> 12VDC deep-cycle batteries do not last as long as 6V golf/traction
> batteries. The latter have thicker plates= more lead.
The latter part of this statement is no longer necessarily true; as the golf
industry moved to 12V floodeds for their 48V cars, 12V flooded batteries became
available that have the same plates as their 6V (and 8V) brethren (e.g. Trojan
T1275 and US12VXC models).
> The Zivan k & ng series chargers evolved into the series Elcon sells.
This is incorrect; the Chinese-origin PFC chargers that Elcon sells began as
clones of the Delta-Q charger and evolved from there.
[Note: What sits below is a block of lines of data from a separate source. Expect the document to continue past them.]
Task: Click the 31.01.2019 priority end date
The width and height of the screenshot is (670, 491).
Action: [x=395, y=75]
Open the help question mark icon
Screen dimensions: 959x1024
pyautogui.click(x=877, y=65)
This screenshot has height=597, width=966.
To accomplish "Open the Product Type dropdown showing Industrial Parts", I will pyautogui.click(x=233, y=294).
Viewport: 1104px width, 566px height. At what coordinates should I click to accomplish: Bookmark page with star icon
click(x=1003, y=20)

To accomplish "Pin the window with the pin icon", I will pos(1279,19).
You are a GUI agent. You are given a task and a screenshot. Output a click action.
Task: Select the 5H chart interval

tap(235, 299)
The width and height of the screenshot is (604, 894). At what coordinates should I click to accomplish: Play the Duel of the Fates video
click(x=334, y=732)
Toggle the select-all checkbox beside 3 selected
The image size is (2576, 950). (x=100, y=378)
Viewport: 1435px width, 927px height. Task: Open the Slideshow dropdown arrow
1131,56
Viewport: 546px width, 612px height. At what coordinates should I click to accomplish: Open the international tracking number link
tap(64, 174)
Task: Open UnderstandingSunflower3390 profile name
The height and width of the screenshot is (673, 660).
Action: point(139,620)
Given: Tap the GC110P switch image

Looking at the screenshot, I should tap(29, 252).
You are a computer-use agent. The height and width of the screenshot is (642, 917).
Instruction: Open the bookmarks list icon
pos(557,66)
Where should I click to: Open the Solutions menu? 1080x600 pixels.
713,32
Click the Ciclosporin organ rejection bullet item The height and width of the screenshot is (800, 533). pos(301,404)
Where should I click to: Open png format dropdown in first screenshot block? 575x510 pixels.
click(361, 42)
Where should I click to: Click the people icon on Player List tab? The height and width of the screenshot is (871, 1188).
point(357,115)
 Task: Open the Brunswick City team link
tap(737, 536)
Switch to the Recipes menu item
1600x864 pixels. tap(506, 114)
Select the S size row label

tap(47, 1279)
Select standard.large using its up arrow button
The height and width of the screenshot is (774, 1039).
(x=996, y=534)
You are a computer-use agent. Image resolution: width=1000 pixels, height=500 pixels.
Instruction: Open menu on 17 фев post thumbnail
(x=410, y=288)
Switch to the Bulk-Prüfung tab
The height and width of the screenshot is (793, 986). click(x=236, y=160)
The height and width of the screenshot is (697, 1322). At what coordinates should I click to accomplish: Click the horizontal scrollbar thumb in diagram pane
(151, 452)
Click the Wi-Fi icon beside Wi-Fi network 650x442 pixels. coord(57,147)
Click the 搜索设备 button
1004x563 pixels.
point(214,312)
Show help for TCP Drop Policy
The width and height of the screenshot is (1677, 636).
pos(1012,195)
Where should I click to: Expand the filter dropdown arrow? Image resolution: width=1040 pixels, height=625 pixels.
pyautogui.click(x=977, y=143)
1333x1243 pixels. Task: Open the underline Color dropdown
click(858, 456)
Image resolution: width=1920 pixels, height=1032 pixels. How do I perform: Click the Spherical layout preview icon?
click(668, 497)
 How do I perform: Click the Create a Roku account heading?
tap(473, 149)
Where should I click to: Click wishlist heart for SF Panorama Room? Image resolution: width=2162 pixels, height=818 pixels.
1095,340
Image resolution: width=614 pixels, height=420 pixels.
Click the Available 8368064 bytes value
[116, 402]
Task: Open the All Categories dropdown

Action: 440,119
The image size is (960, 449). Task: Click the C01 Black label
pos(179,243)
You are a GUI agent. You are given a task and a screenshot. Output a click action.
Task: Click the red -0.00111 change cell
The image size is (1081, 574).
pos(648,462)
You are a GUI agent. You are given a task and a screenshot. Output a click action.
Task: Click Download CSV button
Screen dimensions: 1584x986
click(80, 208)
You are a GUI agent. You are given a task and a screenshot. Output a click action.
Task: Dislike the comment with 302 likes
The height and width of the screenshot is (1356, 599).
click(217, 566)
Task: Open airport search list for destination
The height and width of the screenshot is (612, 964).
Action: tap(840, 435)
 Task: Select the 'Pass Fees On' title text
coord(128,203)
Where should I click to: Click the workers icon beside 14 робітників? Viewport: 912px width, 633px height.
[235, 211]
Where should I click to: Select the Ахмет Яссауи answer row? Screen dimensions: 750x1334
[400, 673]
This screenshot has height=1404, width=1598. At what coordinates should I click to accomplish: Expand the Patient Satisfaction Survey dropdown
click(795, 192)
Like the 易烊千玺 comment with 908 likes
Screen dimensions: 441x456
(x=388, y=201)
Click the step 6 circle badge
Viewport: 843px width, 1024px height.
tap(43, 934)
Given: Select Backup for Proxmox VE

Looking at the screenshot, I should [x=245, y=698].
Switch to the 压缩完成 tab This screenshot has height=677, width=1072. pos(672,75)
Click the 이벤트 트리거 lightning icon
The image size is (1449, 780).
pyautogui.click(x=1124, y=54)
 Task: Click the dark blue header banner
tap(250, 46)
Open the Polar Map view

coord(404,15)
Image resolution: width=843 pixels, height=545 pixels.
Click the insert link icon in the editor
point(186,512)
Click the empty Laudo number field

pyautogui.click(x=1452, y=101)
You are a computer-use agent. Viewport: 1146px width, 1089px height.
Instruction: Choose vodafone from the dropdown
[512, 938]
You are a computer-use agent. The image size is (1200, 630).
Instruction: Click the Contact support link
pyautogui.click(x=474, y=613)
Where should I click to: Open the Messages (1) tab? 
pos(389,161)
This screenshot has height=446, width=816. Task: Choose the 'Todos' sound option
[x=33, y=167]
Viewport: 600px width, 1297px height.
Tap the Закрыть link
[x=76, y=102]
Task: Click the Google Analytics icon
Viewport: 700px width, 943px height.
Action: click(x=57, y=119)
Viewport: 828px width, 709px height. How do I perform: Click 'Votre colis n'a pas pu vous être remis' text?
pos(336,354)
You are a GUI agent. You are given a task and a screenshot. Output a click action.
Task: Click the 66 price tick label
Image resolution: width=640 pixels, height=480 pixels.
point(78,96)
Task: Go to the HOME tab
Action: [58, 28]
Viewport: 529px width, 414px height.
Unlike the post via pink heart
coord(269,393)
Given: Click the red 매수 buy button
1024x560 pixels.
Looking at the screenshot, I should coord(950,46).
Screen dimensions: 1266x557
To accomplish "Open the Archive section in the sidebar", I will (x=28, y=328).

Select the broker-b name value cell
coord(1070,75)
It is a bit confusing
because Elcon was previously representing the Zivan product line, and so some
mistakenly associate the Elcon-branded PFC chargers with Zivan.
Note that the Elcon-branded PFC chargers will not have *any* regulatory
approvals; any "CE" mark on them, if examined closely, will be found not to be
the European (self-declaration, not 3rd-party inspected) regulatory mark, but a
remarkably similar marking of no related meaning that is specific to China.
This is one reason that the Delta-Q products are somewhat more expensive;
internally they use approved insulation systems, etc. and are tested to comply
with North American (and European and various other locale's) EMI, EMC, and
safety agency standards.
> The advantage is both of these charger brands are dual input voltage (they
> run off either 120 or 240VAC). Which means, Mary could continue to charge
> off a 120VAC outlet as she had in the past, but at some point she could
> buy an upgrade j1772 kit from an EV component re-seller (there are a few
> on the evdl) that would allow Mary to charge her MG EV off the 240VAC a
> public EVSE would provide.
Agreed; this is a definite reason to upgrade to a more modern, universal input
Note that "dual voltage" chargers are probably best avoided, as this usually
implies a (non-PFC) charger whose input automatically switches between a "120V"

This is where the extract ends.